# Task prompt
Lines from the line with "Viewport: 1242px width, 852px height." to the line with "640x825 pixels." in the entries below, and only those, must be output exactly, with both ends included.

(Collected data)
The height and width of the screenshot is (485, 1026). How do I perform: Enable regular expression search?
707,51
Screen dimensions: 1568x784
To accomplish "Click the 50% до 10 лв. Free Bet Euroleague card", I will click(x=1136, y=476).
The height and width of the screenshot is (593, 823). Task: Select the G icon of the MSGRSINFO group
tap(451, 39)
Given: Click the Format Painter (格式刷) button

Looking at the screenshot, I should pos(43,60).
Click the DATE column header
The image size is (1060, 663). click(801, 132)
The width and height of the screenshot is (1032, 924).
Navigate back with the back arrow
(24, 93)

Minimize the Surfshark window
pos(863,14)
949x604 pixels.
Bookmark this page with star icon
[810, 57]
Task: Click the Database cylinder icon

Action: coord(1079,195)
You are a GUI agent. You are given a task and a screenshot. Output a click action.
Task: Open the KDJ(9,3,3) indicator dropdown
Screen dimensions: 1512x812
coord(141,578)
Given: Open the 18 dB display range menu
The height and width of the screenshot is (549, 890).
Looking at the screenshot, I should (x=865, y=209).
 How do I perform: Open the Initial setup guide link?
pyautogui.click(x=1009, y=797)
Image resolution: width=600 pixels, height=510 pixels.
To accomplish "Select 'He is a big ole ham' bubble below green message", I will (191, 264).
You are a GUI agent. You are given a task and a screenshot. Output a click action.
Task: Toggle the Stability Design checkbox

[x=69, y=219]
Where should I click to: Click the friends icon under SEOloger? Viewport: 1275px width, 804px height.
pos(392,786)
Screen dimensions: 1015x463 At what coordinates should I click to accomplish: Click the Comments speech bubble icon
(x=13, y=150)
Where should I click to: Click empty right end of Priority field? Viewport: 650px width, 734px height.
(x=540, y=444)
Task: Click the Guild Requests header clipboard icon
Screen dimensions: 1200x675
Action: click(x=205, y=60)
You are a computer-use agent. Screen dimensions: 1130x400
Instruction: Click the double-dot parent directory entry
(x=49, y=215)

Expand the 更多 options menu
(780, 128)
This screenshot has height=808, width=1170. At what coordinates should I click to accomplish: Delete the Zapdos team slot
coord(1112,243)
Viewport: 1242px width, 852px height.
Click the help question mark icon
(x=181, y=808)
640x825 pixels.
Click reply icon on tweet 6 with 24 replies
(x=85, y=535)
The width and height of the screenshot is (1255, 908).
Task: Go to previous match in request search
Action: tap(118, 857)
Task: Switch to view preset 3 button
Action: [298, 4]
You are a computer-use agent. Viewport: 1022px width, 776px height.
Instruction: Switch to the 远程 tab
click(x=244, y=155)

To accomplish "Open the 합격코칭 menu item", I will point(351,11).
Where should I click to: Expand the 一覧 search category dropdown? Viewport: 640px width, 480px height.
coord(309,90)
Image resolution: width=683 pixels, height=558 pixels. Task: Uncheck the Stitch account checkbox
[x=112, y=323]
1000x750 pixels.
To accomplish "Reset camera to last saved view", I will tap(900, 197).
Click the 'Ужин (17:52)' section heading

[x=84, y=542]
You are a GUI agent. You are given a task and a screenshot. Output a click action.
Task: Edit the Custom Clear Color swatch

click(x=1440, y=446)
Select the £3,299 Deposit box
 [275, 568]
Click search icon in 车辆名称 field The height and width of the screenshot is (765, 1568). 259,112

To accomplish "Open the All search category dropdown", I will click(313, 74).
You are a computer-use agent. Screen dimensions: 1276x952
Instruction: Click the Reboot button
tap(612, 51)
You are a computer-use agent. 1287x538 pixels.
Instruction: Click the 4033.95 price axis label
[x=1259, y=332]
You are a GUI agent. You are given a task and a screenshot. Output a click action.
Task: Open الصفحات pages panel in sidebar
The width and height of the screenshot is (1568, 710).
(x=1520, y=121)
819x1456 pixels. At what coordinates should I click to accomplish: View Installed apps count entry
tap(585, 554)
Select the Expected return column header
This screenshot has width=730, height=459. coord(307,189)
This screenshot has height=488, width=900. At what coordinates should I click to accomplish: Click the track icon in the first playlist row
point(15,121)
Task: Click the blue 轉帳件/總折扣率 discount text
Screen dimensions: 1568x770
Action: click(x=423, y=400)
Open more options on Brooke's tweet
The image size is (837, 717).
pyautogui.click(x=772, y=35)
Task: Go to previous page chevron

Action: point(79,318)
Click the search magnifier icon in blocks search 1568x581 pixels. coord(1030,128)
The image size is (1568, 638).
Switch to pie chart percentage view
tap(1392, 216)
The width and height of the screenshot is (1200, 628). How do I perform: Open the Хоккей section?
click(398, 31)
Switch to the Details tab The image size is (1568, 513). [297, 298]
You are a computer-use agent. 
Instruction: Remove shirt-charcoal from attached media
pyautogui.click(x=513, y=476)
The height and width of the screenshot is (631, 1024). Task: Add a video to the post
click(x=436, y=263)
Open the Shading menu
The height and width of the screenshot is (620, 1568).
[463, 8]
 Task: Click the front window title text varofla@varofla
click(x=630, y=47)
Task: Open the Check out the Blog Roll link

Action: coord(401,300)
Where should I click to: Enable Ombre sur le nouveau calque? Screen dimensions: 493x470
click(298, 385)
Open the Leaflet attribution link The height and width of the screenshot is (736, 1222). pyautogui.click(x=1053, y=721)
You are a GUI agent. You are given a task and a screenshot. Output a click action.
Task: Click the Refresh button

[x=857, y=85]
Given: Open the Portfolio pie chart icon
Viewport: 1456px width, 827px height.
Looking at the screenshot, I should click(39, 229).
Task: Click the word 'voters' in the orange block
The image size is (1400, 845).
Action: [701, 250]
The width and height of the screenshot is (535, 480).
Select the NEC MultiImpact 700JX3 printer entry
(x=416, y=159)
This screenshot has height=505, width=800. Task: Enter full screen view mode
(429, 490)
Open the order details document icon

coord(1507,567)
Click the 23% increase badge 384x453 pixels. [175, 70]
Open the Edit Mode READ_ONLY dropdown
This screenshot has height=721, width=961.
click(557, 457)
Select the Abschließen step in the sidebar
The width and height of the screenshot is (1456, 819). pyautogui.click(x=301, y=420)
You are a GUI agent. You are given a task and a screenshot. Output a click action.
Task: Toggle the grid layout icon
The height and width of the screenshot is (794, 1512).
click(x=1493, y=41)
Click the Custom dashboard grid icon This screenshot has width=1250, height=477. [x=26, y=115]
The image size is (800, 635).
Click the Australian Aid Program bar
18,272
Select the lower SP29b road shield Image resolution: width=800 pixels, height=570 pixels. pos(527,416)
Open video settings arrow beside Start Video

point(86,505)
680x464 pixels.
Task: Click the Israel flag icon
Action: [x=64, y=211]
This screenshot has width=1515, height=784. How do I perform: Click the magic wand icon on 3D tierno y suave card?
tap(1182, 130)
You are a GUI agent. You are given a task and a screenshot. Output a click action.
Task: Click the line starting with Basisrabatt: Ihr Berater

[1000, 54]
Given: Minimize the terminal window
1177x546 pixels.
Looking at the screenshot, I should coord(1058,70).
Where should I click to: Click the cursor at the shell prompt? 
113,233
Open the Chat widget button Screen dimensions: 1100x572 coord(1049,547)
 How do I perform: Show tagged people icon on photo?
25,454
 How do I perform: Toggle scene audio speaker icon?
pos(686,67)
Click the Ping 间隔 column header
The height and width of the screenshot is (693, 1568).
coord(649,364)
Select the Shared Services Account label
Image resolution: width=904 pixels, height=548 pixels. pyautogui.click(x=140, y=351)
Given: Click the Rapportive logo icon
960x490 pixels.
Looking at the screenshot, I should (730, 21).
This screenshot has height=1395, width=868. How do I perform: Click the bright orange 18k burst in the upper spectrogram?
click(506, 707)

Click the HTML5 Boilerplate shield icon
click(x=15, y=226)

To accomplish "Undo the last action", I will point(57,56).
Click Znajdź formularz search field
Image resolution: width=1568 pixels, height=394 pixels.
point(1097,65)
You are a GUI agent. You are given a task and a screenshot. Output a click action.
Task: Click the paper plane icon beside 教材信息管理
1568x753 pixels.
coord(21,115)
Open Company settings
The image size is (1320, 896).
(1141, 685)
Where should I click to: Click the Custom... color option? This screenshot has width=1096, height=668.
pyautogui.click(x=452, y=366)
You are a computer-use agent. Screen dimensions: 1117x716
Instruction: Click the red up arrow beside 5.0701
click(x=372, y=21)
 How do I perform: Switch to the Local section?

# Exercise output
Viewport: 1242px width, 852px height.
Click the help question mark icon
(x=181, y=808)
640x825 pixels.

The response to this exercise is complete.